For the period from March 25, 2021 (inception) through September 30, 2021, the
net increase in cash was $27,000. For the period from March 25, 2021 (inception)
through September 30, 2021, cash provided from financing activities of $27,000
included an advance from affiliate of $27,000.
As of September 30, 2022, we had cash and marketable securities held in the
Trust Account of $304,471,491. We intend to use substantially all of the funds
held in the Trust Account, including any amounts representing interest earned on
the Trust Account to complete our Business Combination. We may withdraw interest
to pay franchise and income taxes. During the period ended September 30, 2022,
we withdrawn $69,000 on the Trust Account for working capital or for payment of
taxes purposes. To the extent that our capital stock or debt is used, in whole
or in part, as consideration to complete our Business Combination, the remaining
proceeds held in the Trust Account will be used as working capital to finance
the operations of the target business or businesses, make other acquisitions and
pursue our growth strategies.
As of September 30, 2022, we had cash of $940,585 outside of the Trust Account.
We intend to use the funds held outside the Trust Account primarily to identify
and evaluate target businesses, perform business due diligence on prospective
target businesses, travel to and from the offices, plants or similar locations
of prospective target businesses or their representatives or owners, review
corporate documents and material agreements of prospective target businesses,
and structure, negotiate and complete a Business Combination.

DIRECTIVES:
a: Reproduce the listing word for word, everything from the line containing "Expand the dropdown arrow under 保存" down to the end of the listing, and omit the pictures.
b: Pick up the Trust Account financial passage right after its final sentence and keep writing.
The listing below this passage is unrelated to the Trust Account financial passage.

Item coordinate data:

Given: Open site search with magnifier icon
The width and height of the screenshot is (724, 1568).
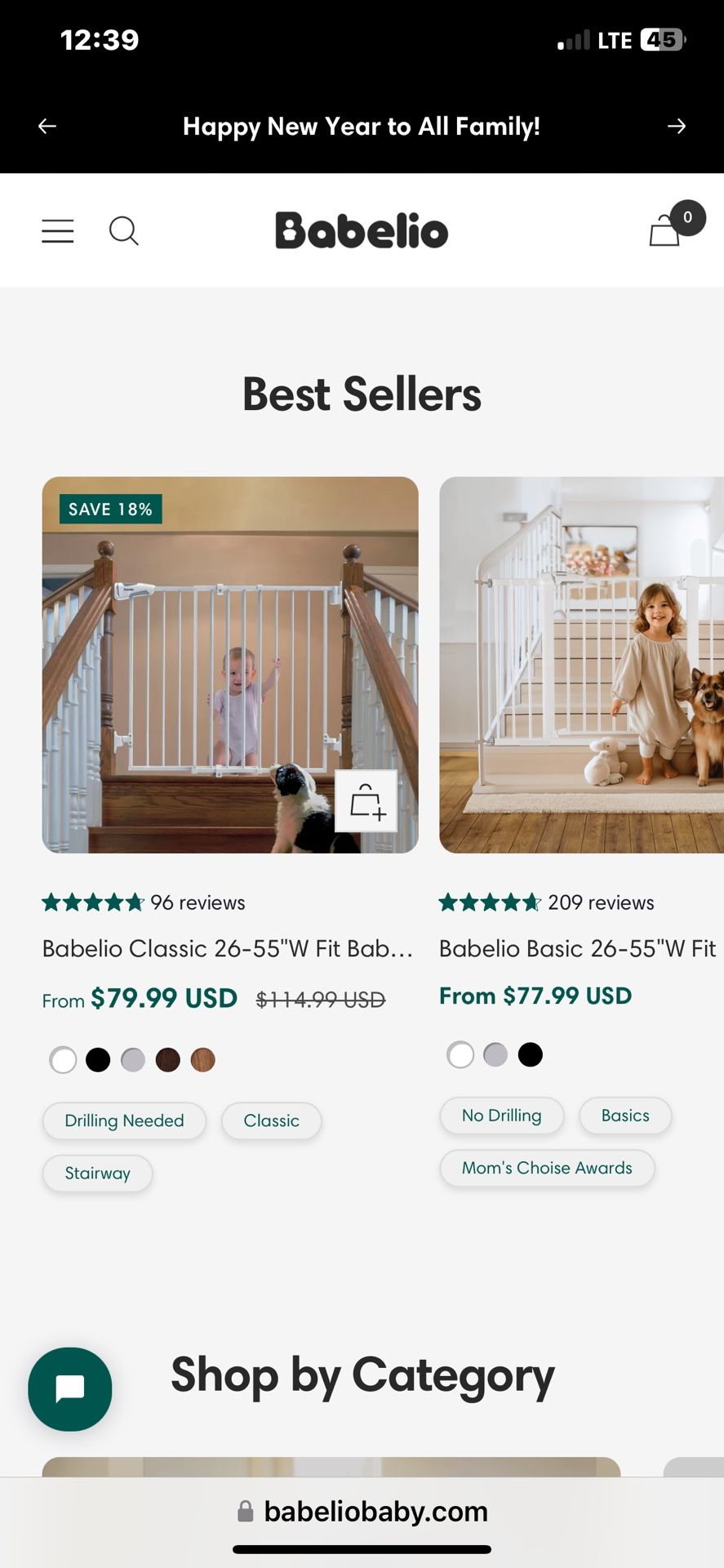Looking at the screenshot, I should pos(123,231).
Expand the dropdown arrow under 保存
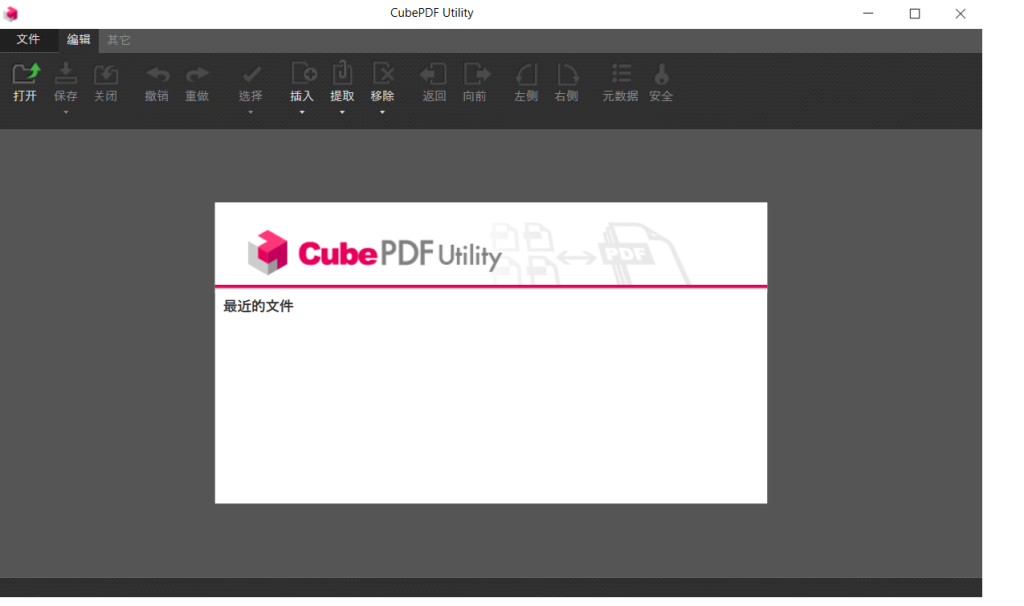 coord(65,110)
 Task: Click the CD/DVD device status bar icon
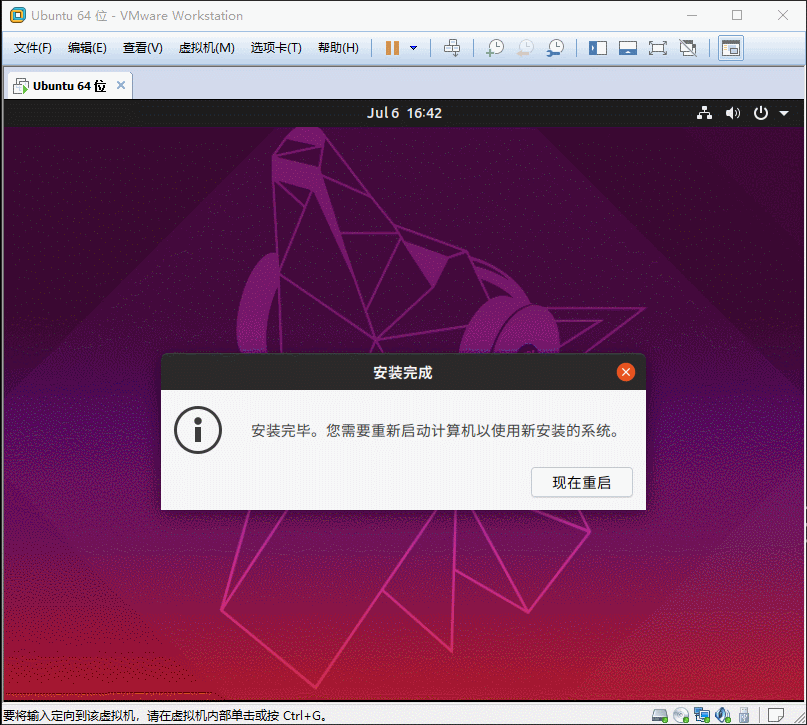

ANSWERS TO THE PROBLEMS:
a:
Expand the dropdown arrow under 保存
 coord(65,110)
 Task: Click the CD/DVD device status bar icon

b:
In order to fund working capital deficiencies or finance transaction costs in
connection with a Business Combination, the Sponsor, an affiliate of the
Sponsor, or our officers and directors may, but are not obligated to, loan us
funds as may be required. If we complete a Business Combination, we would repay
such loaned amounts. In the event that a Business Combination does not close, we
may use a portion of the working capital held outside the trust account to repay
such loaned amounts but no proceeds from our Trust Account would be used for
such repayment. Up to $1,500,000 of such loans may be convertible into warrants,
at a price of $1.50 per warrant at the option of the lender. The warrants would
be identical to the Private Placement Warrants, including as to exercise price,
exercisability and exercise period. The terms of such loans by our officers and
directors, if any, have not been determined and no written agreements exist with
respect to such loans. The loans would be repaid upon consummation of a Business
Combination, without interest.
An affiliate of the Sponsor advanced $192,374 to the Company prior to the
Initial Public Offering to pay certain of the costs incurred by the Company in
connection with the Initial Public Offering. Such advances have been repaid by
the Company out of funds held outside the Trust Account.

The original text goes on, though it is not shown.